During conversations with local governments, they also noted that the lack of centralization during the reimbursement process has led to confusion and frustration. In addition to FEMA, agencies such as the Department of Health and Human Services (HHS) and the Centers for Disease Control and Prevention (CDC) can assist municipalities with the cost associated with COVID preparation and response. While this additional avenue for assistance is appreciated, the decentralized nature of this situation is not the most efficient solution.

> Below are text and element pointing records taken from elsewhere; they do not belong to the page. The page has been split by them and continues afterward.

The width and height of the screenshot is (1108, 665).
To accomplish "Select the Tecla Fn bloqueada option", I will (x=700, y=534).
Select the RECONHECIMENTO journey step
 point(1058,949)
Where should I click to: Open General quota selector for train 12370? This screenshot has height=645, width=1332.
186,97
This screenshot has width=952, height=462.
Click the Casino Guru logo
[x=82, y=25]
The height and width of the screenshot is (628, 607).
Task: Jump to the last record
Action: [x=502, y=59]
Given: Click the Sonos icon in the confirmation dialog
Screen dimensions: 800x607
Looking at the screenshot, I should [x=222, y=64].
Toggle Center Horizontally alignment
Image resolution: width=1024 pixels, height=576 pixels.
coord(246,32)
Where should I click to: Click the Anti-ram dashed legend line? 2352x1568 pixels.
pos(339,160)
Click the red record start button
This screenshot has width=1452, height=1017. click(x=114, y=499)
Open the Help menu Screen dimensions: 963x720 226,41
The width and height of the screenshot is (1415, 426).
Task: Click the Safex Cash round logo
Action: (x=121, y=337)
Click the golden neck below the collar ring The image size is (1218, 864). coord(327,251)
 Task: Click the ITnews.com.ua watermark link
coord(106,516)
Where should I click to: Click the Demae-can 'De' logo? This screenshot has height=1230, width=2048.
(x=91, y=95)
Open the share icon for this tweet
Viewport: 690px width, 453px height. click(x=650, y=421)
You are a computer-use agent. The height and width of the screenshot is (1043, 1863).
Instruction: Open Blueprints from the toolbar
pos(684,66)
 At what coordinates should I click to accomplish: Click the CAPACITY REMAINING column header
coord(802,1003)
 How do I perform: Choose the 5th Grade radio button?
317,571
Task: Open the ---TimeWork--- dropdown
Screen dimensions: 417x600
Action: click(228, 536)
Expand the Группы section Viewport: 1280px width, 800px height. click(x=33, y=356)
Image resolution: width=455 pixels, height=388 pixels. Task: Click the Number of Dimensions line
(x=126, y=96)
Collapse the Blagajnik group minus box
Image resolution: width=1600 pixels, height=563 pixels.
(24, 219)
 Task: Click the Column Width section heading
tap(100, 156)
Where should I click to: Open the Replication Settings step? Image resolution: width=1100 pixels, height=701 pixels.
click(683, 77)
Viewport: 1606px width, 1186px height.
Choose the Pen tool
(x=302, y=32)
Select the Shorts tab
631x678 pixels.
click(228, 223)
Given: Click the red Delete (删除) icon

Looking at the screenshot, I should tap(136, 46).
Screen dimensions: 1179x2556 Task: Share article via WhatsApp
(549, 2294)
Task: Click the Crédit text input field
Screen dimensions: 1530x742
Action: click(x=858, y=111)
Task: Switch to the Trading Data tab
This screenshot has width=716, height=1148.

With these issues in mind, we request that FEMA look to make the following improvements:

  1. Issue new clarifying guidance broadening what is considered an “emergency protective measure,” allowing for all pandemic prevention costs incurred before September 15, 2020 to be reimbursable, as well as reverting back to the previous definition of a “public facility”; and
  2. Work with Congress, HHS and CDC to centralize the reimbursement process.

We appreciate your attention to this important and urgent matter and look forward to your prompt response.


Rep. Jahana Hayes has been a public school teacher in Connecticut for more than 15 years and was recognized in 2016 as the National Teacher of the Year.

Currently serving her first term in the U.S. House of Representatives, Rep. Hayes sits on the Committees on Education & Labor and Agriculture and proudly represents Connecticut’s 5th District.